If my wife eats all the Ben & Jerry's Americone Dream and doesn't save me any, that's not right. But that doesn't mean access to ice cream is a human right.

Facebook? (0)

Anonymous Coward | more than 3 years ago | (#35808706)

Will we see stories of how people in Guantanamo Bay are "gasp" deprived of a resource to enable them to learn the laws they are charged under?

There - FIFY

It might also help... (0)

Anonymous Coward | more than 3 years ago | (#35808242)

to extend our human right of "access to water" to nuclear power plants.

Lets Stop Expanding This Rights Nonsense (2, Insightful)

Anonymous Coward | more than 3 years ago | (#35808244)

This is becoming a joke, first people try to claim health care is a right (as if I could just march in a doctor's office and demand my right to a checkup) and now this guy is trying to claim web access is a right? Does that mean he thinks the government should provide computers to all to exercise this right then?
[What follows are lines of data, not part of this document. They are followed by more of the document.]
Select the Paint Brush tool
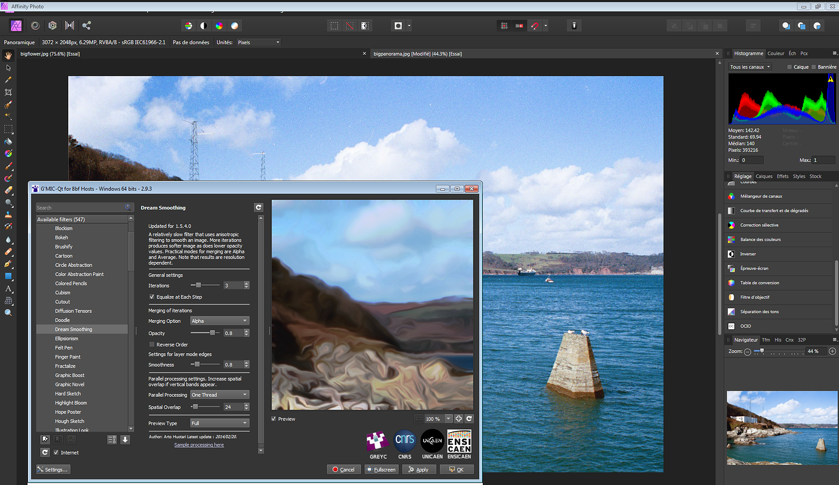click(x=8, y=165)
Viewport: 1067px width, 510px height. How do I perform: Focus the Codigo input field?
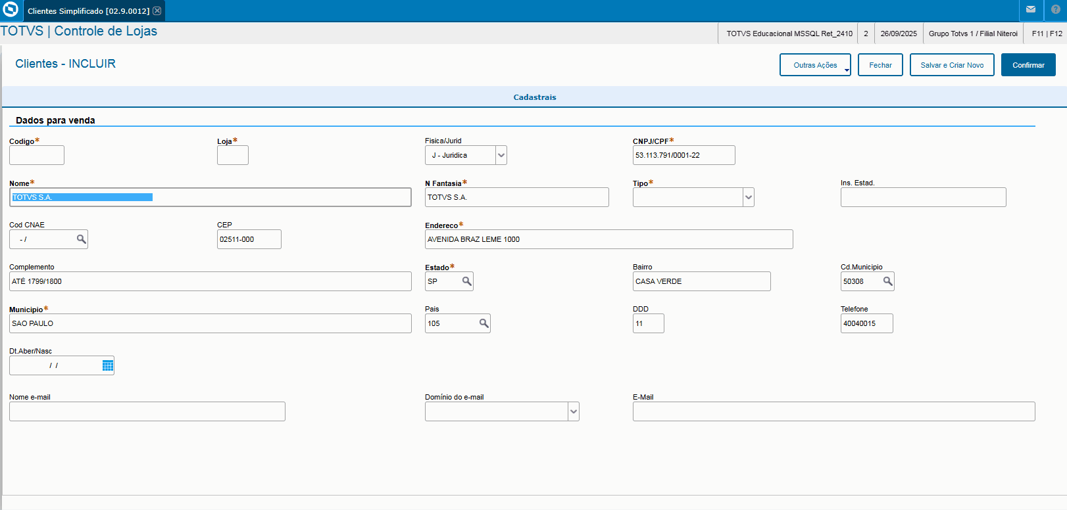37,155
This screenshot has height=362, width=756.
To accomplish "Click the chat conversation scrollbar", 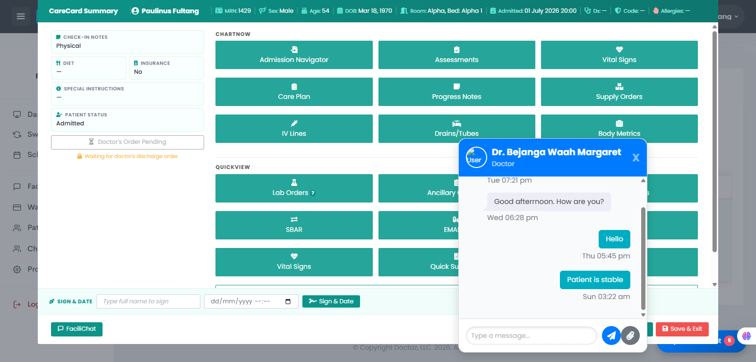I will (x=643, y=258).
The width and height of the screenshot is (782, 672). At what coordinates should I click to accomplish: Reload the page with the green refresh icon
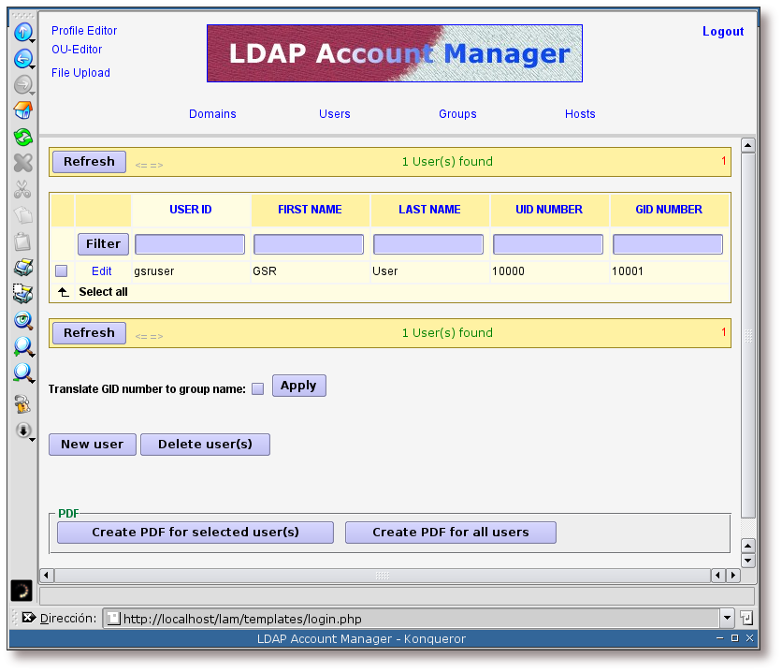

Please people, stop. You trivialize and diminish what real human rights are when you try to expand it to include goods and services and you feel are essential but they just aren't "rights".

Re:Lets Stop Expanding This Rights Nonsense (-1, Offtopic)

MickyTheIdiot (1032226) | more than 3 years ago | (#35808300)

-1 Troll.

Re:Lets Stop Expanding This Rights Nonsense (0)

PFI_Optix (936301) | more than 3 years ago | (#35808356)

Clearly defining what is and is not a right is hardly trolling. Don't call someone a troll just because you don't like what they have to say.

Re:Lets Stop Expanding This Rights Nonsense (0)

hedwards (940851) | more than 3 years ago | (#35808714)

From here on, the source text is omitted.